Para Torgan, a CPI vai concentrar-se em identificar as pessoas que "financiam" o tráfico no Rio e em outros Estados. A CPI pretende ouvir o traficante Luiz Fernando da Costa, o Fernandinho Beira-Mar, um dos maiores fornecedores de drogas do Rio, procurado da Justiça. Costa poderá revelar dados sobre a atuação da máfia do narcotráfico no Estado. "Se ele estiver disposto a dizer quem está acima dele, nós estaremos abertos para ouvi-lo e dar, em troca, proteção com base na legislação de proteção a testemunhas", esclareceu o relator.
O deputado recebeu há cerca de um mês dois recados, por meio de advogados, de que o traficante estaria interessado em apresentar-se à CPI. "Ele não tem muita escolha, porque, para o tráfico de drogas, ele é um arquivo vivo que deve ser apagado", disse o deputado. "Portanto, é melhor que ele seja um arquivo público."

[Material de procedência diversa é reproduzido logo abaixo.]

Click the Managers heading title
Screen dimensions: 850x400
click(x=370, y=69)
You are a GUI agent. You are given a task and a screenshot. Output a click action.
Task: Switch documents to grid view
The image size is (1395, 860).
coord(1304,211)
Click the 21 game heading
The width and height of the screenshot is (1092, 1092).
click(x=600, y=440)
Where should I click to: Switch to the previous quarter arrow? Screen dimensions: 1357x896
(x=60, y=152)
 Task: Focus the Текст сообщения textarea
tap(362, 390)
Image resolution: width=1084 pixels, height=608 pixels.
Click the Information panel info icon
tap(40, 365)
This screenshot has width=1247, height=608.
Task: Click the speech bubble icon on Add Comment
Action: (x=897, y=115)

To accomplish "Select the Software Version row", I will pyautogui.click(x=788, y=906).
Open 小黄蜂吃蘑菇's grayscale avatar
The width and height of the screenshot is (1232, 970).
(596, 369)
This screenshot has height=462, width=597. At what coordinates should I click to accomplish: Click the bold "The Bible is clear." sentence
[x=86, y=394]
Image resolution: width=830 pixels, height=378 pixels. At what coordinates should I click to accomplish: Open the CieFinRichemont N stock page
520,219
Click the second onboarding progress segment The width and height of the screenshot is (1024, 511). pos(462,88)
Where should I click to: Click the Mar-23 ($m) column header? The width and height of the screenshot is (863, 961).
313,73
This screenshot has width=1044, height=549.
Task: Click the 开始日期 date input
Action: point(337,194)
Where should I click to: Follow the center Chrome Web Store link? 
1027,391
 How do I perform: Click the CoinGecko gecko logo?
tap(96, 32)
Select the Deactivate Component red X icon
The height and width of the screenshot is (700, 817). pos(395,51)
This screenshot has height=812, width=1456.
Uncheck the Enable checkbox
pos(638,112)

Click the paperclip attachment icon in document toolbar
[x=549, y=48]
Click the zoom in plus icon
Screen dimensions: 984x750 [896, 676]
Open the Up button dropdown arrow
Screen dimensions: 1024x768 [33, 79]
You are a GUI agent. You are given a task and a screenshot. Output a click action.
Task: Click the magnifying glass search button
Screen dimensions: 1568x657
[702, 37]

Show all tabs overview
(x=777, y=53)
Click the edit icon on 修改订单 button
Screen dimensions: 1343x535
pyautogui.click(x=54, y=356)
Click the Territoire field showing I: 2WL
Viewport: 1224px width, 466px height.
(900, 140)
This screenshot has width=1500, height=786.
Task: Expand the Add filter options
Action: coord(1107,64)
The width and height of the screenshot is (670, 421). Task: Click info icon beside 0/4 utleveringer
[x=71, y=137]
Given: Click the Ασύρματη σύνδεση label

Torgan lembrou que o sucesso da Operação Mãos Limpas na Itália, que desmontou o esquema da máfia italiana, deveu-se ao fato de as pessoas ligadas ao crime naquele país terem feito denúncias. Ele afirmou que as Polícias Civil e Militar devem encaminhar à comissão um relatório mais detalhado sobre o esquema do tráfico de drogas no Estado.
Há cerca de dois meses, a secretaria de Segurança Pública do Rio encaminhou à CPI documentação com a relação de traficantes, entre os quais Fernandinho Beira-Mar, que atuam no Estado do Rio. Torgan avalia, no entanto, ser necessário que as polícias fluminenses repassem à CPI uma relação dos que "financiam" o comércio de drogas e não se limitem aos nomes dos traficantes. "Não estamos interessados em pegar os traficantes das favelas."
"Eu espero que as autoridades no Rio também se aprofundem nas investigações de forma que seja possível uma parceria do Ministério Público, Executivo e Judiciário", disse o relator. Ele lembrou que a comissão quebrou pelo menos 150 sigilos bancários, fiscal e telefônico.
Amanhã (04), o deputado estadual do Maranhão José Gerardo, apontado como comandante do grupo de roubo de cargas e tráfico de drogas no Maranhão, vai prestar depoimento à CPI.